Politics & Policy

Jindal’s Travails

A popular governor hits a rough patch.

Bobby Jindal’s in the doghouse with Louisiana voters these days.

The once hugely popular Republican governor, who won reelection with 66 percent of the vote in 2011, has seen his approval ratings plummet to 37 percent in a February Public Policy Polling poll and to 38 percent this month in a poll done by Southern Media and Opinion Research. Adding to Jindal’s woes is the fact that his push to eliminate the income tax — a bold proposal that was seen as an opportunity to boost his 2016 chances — was recently defeated, with Louisiana house legislators refusing to move the relevant legislation out of committee.

Jindal’s team is undeterred: “Every governor hits rough patches,” says Curt Anderson, who serves as his top political consultant. Jindal’s internal polling shows that both his approval and disapproval ratings are 48 percent.

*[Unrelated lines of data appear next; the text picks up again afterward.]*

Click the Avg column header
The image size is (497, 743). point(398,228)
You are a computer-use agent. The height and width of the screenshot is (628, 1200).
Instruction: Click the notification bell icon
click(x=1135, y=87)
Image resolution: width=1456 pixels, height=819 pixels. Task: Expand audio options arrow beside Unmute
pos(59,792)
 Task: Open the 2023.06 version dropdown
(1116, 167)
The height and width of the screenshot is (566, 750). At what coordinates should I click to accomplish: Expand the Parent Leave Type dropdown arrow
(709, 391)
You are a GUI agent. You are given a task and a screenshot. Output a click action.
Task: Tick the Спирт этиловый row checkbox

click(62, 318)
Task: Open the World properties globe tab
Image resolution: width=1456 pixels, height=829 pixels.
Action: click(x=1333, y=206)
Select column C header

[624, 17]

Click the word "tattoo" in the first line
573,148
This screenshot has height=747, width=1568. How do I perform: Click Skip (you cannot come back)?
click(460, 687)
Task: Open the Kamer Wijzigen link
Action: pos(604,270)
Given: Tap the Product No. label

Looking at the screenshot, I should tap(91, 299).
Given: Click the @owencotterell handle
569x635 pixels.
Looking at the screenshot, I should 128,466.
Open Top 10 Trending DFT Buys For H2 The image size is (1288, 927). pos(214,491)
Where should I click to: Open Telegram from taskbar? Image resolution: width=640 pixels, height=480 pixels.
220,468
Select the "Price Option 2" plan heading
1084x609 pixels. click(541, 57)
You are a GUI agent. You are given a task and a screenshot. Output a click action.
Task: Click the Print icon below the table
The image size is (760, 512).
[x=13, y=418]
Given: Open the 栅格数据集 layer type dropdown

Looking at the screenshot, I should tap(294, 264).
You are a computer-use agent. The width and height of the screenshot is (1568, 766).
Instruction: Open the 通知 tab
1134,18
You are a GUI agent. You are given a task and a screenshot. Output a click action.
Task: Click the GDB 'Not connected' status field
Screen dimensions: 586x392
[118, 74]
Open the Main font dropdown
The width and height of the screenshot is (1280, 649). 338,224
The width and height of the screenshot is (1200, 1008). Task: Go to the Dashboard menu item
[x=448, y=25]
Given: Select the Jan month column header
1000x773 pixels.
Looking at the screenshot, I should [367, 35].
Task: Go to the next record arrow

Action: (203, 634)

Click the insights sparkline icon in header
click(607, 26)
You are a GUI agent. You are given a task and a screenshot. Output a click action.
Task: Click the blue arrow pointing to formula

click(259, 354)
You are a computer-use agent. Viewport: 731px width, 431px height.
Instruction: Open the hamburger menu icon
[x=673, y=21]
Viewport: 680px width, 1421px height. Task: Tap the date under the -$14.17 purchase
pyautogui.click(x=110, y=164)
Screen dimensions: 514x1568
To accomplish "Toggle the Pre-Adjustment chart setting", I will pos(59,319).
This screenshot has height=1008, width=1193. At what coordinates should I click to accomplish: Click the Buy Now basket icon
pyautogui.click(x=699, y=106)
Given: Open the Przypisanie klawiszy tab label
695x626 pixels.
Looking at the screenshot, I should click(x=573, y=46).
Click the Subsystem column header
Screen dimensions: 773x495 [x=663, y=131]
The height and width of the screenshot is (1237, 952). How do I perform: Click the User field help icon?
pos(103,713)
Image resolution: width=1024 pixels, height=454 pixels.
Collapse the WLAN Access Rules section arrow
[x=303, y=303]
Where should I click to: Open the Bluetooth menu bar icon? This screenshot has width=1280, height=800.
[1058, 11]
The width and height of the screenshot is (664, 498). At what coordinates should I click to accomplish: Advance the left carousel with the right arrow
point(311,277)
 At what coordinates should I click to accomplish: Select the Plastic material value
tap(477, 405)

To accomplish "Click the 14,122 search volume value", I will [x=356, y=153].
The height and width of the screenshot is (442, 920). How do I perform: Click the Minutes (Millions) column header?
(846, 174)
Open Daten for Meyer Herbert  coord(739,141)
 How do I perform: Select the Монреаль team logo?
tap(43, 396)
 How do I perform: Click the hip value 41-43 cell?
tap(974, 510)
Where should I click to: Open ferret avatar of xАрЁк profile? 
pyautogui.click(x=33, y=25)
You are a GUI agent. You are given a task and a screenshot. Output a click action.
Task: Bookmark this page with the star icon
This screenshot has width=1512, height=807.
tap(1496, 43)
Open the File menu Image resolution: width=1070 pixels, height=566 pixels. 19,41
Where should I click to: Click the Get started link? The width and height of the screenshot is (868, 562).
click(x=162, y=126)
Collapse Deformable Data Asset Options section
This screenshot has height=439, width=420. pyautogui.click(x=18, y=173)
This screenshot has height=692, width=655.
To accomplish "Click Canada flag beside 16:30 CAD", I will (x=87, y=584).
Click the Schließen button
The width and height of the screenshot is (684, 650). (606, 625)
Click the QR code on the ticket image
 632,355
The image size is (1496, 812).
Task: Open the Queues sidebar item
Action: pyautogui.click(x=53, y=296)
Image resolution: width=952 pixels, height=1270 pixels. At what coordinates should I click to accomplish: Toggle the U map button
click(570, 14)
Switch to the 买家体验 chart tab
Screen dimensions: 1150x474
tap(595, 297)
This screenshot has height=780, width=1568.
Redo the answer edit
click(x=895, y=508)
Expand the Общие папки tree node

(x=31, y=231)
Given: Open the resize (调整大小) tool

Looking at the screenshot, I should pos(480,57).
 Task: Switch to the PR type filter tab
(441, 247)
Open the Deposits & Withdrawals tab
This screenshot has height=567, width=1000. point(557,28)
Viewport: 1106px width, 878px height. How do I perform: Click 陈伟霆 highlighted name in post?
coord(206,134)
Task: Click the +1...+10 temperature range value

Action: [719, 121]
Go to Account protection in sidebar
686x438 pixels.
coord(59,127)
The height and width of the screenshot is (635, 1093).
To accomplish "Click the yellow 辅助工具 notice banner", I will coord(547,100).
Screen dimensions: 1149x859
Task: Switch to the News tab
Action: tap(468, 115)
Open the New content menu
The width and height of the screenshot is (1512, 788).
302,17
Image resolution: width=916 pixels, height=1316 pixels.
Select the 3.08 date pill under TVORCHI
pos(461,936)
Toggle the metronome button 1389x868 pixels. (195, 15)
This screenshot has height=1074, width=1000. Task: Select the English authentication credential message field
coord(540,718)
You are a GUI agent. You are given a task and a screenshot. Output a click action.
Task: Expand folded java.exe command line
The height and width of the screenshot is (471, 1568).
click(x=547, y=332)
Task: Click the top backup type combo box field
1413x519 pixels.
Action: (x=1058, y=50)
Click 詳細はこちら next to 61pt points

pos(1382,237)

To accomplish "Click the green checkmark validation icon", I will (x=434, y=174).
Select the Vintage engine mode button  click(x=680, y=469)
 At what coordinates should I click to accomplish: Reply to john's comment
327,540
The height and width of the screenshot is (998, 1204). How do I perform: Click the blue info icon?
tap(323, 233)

Speaking about the defeat on taxes, Anderson adds, “I think his attitude is you go for what you think is the best thing for the state, and you push for it, and sometimes you get it, sometimes you don’t, but if you take the attitude of ‘Well, I’m only going to propose things that I know will pass,’ then that’s a pretty timid approach.” Jindal felt that the tax reform would create jobs and boost pay for Louisianans — and so he went for it.

State politicos point out that not only did the tax initiative flop, it also earned Jindal the opposition of some who would generally be on his side, such as the business community: The Louisiana Association of Business and Industry came out against the proposal, which would have significantly hiked taxes on businesses. From the left, the bill was attacked for its regressivity. And Jindal’s idea to help offset the revenue lost from eliminating the income tax by hiking cigarette taxes didn’t boost the plan’s popularity.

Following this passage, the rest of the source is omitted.